[Stored items]
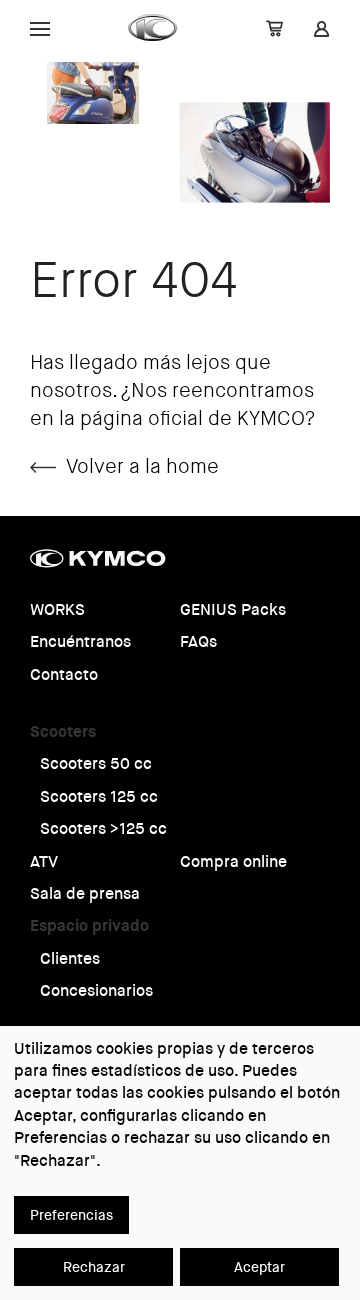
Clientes (70, 958)
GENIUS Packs (233, 609)
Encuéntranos (80, 641)
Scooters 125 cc (99, 796)
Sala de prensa (85, 893)
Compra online (233, 861)
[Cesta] (274, 31)
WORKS (57, 609)
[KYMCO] (153, 27)
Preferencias (71, 1215)
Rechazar (94, 1267)
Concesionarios (96, 990)
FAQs (198, 641)
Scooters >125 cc (103, 828)
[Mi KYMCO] (321, 31)
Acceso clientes (132, 27)
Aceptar (259, 1267)
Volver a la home (142, 466)
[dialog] (180, 1163)
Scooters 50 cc (96, 763)
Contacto (64, 674)
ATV (44, 861)
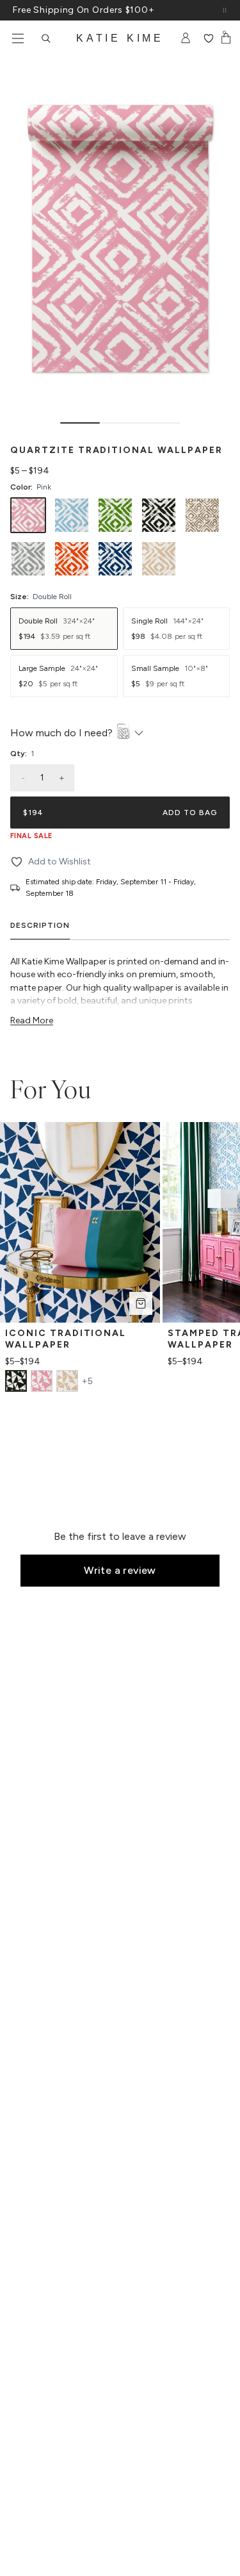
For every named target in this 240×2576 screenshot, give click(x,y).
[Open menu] (18, 38)
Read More (31, 1020)
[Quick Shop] (140, 1303)
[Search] (46, 38)
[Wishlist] (208, 38)
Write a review (120, 1570)
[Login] (186, 38)
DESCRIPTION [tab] (40, 925)
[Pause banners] (224, 10)
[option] (28, 515)
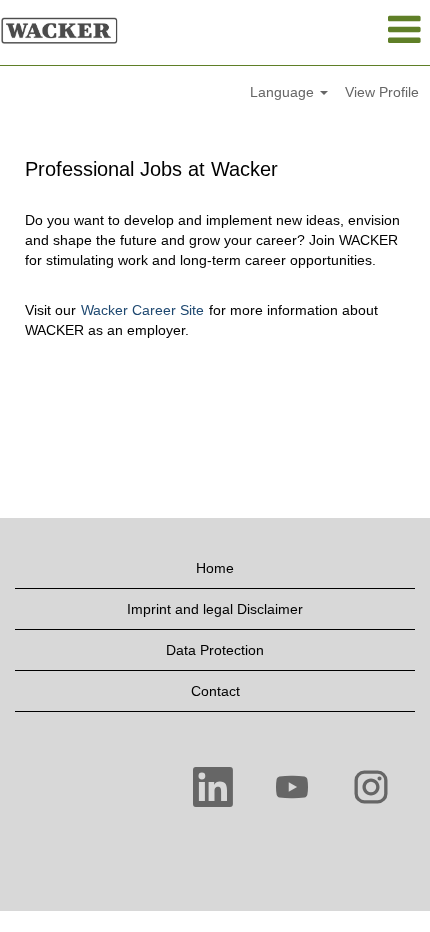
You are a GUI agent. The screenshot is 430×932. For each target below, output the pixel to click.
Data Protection (215, 650)
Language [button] (284, 92)
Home (215, 568)
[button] (358, 29)
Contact (215, 691)
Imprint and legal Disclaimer (215, 609)
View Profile (382, 92)
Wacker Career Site (142, 310)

Aim of the exercise: Return every entry word for word, but drop any pictures.

The completed task:
Clientes (70, 958)
GENIUS Packs (233, 609)
Encuéntranos (80, 641)
Scooters 125 cc (99, 796)
Sala de prensa (85, 893)
Compra online (233, 861)
[Cesta] (274, 31)
WORKS (57, 609)
[KYMCO] (153, 27)
Preferencias (71, 1215)
Rechazar (94, 1267)
Concesionarios (96, 990)
FAQs (198, 641)
Scooters >125 cc (103, 828)
[Mi KYMCO] (321, 31)
Acceso clientes (132, 27)
Aceptar (259, 1267)
Volver a la home (142, 466)
[dialog] (180, 1163)
Scooters 50 cc (96, 763)
Contacto (64, 674)
ATV (44, 861)
For every named target in this 240×2576 screenshot, give click(x,y).
[Open menu] (18, 38)
Read More (31, 1020)
[Quick Shop] (140, 1303)
[Search] (46, 38)
[Wishlist] (208, 38)
Write a review (120, 1570)
[Login] (186, 38)
DESCRIPTION [tab] (40, 925)
[Pause banners] (224, 10)
[option] (28, 515)
You are a GUI agent. The screenshot is 430×932. For each target below, output the pixel to click.
Data Protection (215, 650)
Language [button] (284, 92)
Home (215, 568)
[button] (358, 29)
Contact (215, 691)
Imprint and legal Disclaimer (215, 609)
View Profile (382, 92)
Wacker Career Site (142, 310)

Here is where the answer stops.